How to set up Failover/Backup node

Overview​

There are two main ways to set up a failover node, each with its own pros and cons. Read through both options and choose the one that works best for your situation.

Option 1 is best if you need a failover node that can also serve as an RPC node, or if you need one failover node for multiple validators. However, it requires a restart when the failover node becomes a validator.

Option 2 is best for minimizing downtime, as the failover happens almost instantly. However, the failover node must be dedicated to a single validator and cannot serve as an RPC node.

Important Note​

  • Once a node becomes a validator node and begins tracking a specific shard, it cannot be reverted to track all shards.
  • During the failover process, a node operator may lose one RPC node when the node transitions to a validator node (option 1). This is a known issue, and it is on the team's roadmap for resolution.

[Option 1] RPC node as a failover node​

This is the traditional recovery plan which has been available on the mainnet, where you have a primary validator node and a secondary failover node.

Pros​

  • It is possible to use an RPC node as a failover node.
  • Failover node can be used for multiple validator nodes, each tracking different shards.

Cons​

  • A restart of neard is required before a failover node can be promoted to a new validator node.

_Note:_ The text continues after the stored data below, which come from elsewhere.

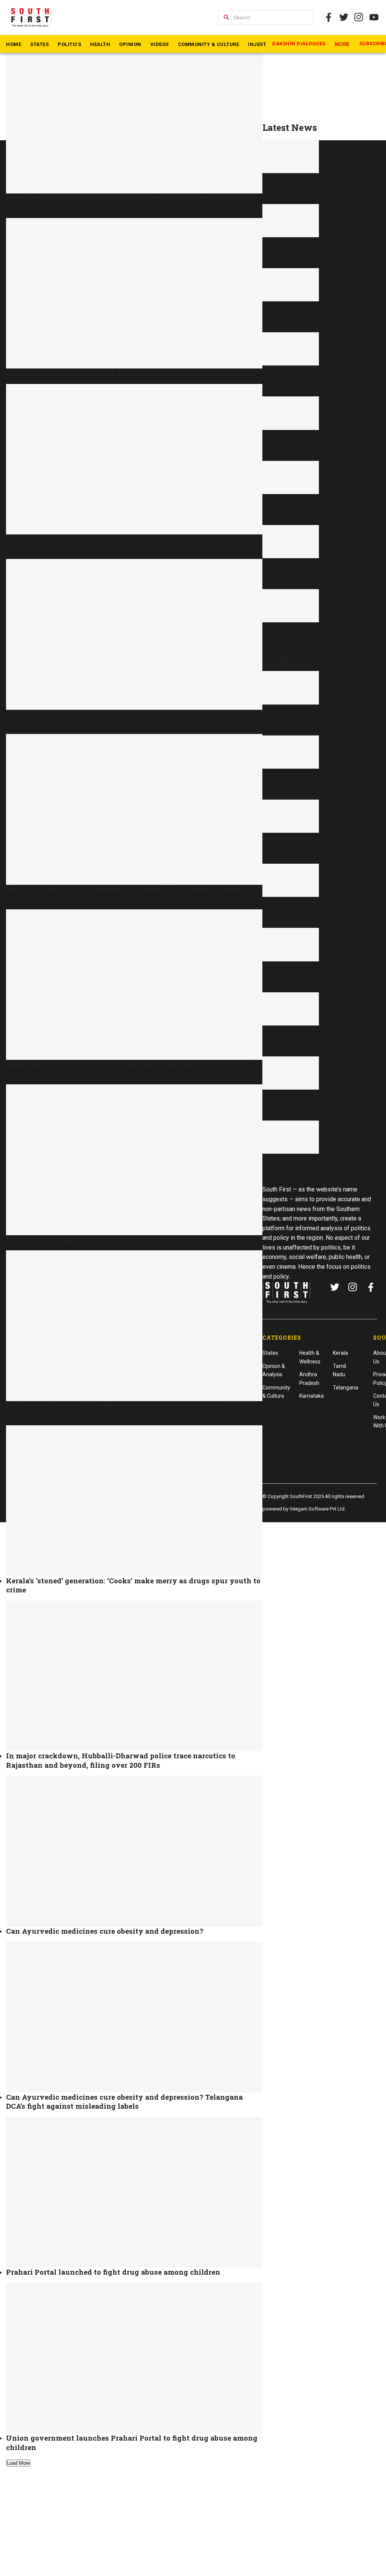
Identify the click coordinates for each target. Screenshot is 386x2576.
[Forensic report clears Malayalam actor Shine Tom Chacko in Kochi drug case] (134, 634)
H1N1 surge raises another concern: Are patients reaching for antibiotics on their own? (320, 1109)
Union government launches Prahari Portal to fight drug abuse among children (131, 2442)
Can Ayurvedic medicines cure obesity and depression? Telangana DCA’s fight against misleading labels (124, 2101)
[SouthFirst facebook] (329, 17)
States (39, 44)
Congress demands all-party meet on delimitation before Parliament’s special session (318, 449)
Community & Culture (208, 44)
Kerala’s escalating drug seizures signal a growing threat (108, 1239)
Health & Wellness (309, 1357)
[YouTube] (374, 17)
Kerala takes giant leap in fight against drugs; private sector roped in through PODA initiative (129, 543)
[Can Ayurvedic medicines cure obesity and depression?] (134, 1851)
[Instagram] (359, 17)
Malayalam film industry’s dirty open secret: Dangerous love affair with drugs (125, 1068)
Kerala (340, 1353)
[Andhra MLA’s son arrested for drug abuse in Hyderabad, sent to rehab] (134, 293)
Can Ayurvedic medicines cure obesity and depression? (104, 1931)
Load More (18, 2463)
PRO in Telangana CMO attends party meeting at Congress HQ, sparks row (312, 192)
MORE (342, 44)
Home (13, 44)
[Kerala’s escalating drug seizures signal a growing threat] (134, 1159)
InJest (257, 44)
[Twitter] (344, 17)
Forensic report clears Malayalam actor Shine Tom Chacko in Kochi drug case (126, 718)
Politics (69, 44)
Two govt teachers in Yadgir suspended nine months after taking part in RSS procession (321, 385)
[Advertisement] (321, 70)
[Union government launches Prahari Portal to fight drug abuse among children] (134, 2358)
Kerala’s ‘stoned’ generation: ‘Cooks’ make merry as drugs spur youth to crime (133, 1585)
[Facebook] (371, 1287)
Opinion (130, 44)
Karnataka (311, 1396)
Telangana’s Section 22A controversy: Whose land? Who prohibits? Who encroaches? (313, 788)
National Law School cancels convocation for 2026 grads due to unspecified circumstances (316, 257)
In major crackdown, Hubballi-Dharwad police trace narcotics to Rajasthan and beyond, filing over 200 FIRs (120, 1760)
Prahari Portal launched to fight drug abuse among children (113, 2272)
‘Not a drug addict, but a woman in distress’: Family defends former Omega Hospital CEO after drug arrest (126, 893)
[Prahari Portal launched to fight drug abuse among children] (134, 2192)
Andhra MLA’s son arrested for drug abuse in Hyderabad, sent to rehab (131, 373)
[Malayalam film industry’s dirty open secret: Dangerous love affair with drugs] (134, 984)
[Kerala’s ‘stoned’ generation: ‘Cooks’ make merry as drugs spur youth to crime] (134, 1500)
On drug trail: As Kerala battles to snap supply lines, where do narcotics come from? (117, 1410)
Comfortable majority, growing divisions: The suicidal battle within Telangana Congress (320, 1173)
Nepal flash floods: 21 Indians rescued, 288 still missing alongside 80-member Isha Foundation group (319, 578)
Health (100, 44)
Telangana (345, 1388)
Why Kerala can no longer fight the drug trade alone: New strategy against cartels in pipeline (125, 202)
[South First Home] (30, 17)
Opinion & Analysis (273, 1370)
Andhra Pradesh (309, 1378)
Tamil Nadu (339, 1370)
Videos (159, 44)
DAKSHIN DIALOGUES (299, 43)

Setup for the failover node while it is on standby​

In config.json

  • Set tracked_shards to [0]
  • Set store.load_mem_tries_for_tracked_shards to false

Procedure​

  • Copy validator_key.json to the failover node.
  • In config.json file of the failover node:
    • Set tracked_shards to []
    • Set store.load_mem_tries_for_tracked_shards to true
  • Note: You don’t need to swap the node_key.json file on the failover node. The network identifies nodes by their key and IP address, so changing the IP address might prevent successful syncing.
  • Stop the primary validator node.
  • Restart the failover node.

[Option 2] Validator key hot swap​

This method allows you to quickly transfer the validator key to the failover node with very little downtime.

Pros​

  • No need to restart the failover node during transition.
  • Failover can happen in seconds, minimizing downtime.

Cons​

  • The failover node cannot be used as an RPC node while it is on standby.
  • The failover node is dedicated to just one validator node.

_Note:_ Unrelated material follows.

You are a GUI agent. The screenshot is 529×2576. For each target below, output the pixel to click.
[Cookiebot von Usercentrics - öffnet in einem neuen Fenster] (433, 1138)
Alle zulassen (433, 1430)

Setup for the failover node while it is on standby​

  • In config.json
    • Add “tracked_shadow_validator”: “<validator_id>” (where <validator_id> is the pool ID of the validator).
    • Set tracked_shards to [].
    • Set store.load_mem_tries_for_tracked_shards to true.
  • Note: The failover node must be dedicated to a single validator and cannot be used as an RPC node during failover. Since mem_trie doesn’t work well with RPC nodes, the failover node won’t be able to perform RPC functions.

Procedure​

With the changes made to the config.json file and the validator key hot swap procedure, the failover node can quickly take over validator responsibilities.

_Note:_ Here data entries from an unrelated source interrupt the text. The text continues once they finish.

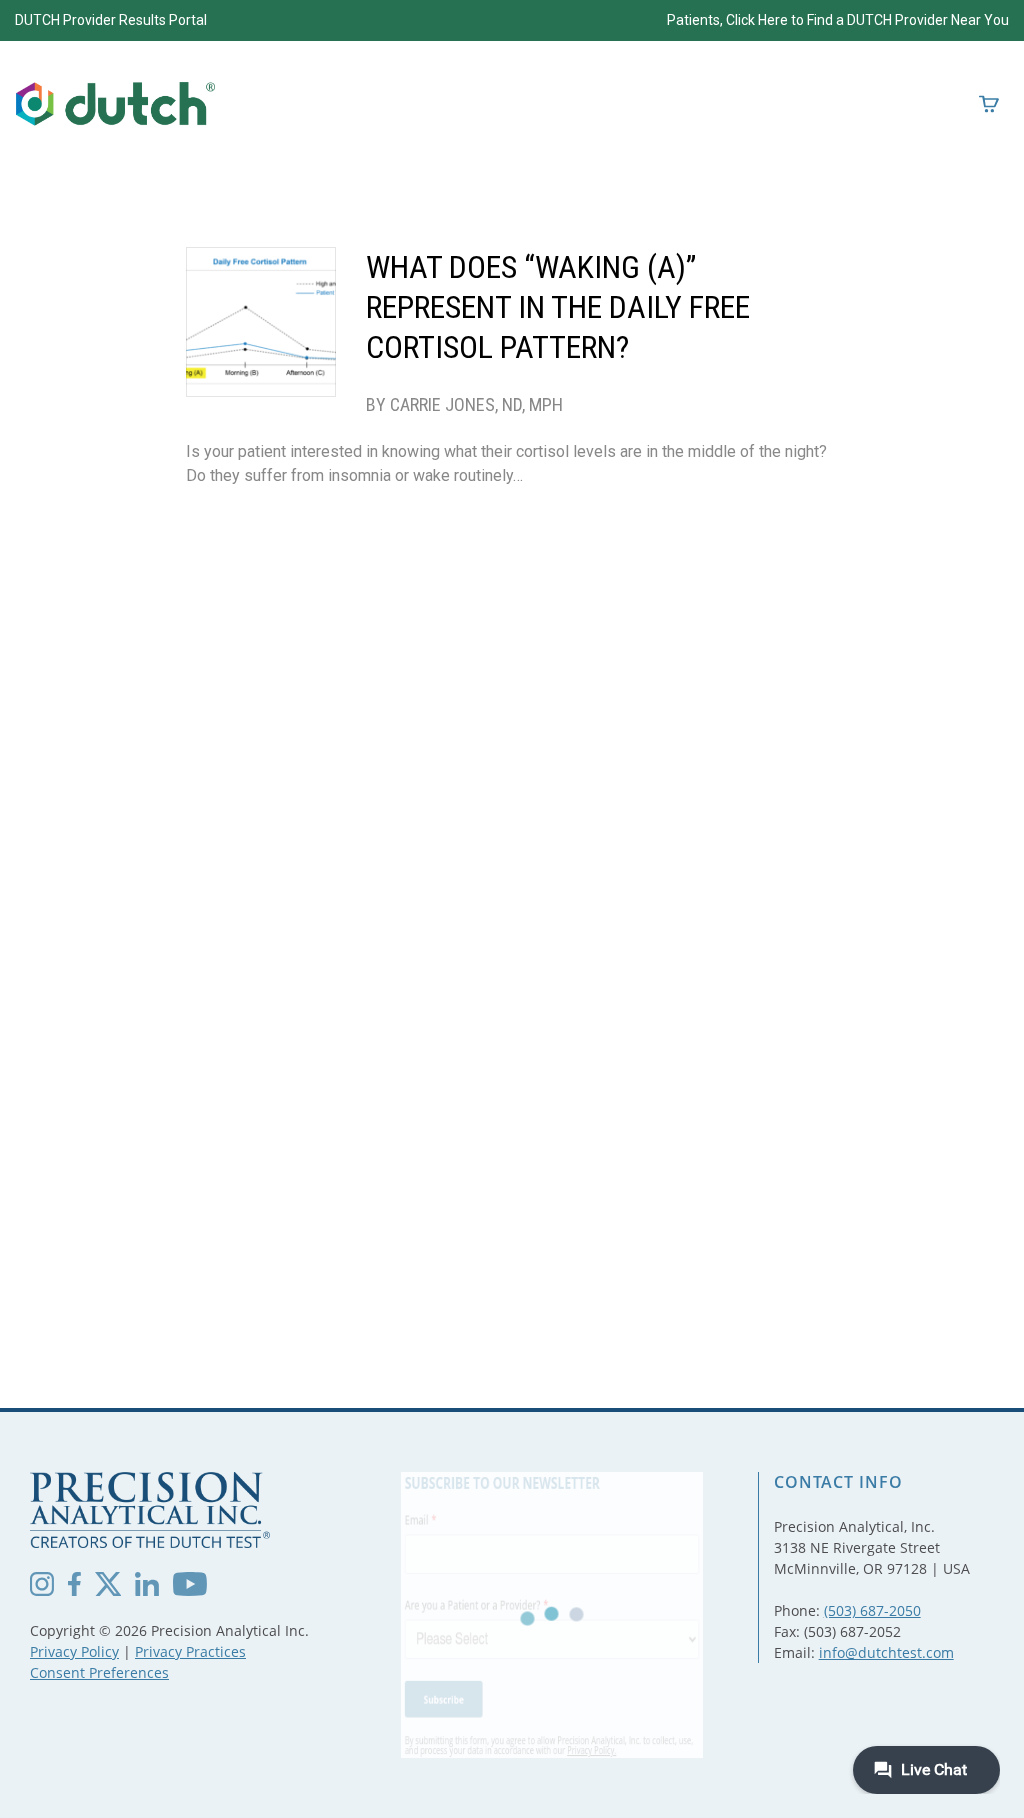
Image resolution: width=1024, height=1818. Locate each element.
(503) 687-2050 (872, 1610)
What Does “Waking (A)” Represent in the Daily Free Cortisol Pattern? (558, 307)
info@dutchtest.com (886, 1652)
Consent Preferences (99, 1672)
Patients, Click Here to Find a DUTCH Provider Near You (838, 20)
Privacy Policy (74, 1651)
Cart (989, 104)
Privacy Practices (190, 1651)
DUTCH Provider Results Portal (111, 20)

  • Copy validator_key.json to the failover node.
  • [Optional] Remove “tracked_shadow_validator”: “<validator_id>” from config.json file of the failover node.
  • Note: You don’t need to swap the node_key.json file on the failover node. The network identifies nodes by their key and IP address, so changing the key might prevent successful syncing.
  • Stop the primary node.
  • Send a SIGHUP signal to the failover node (without restarting it).
  • The failover node will pick up the validator key and start validating.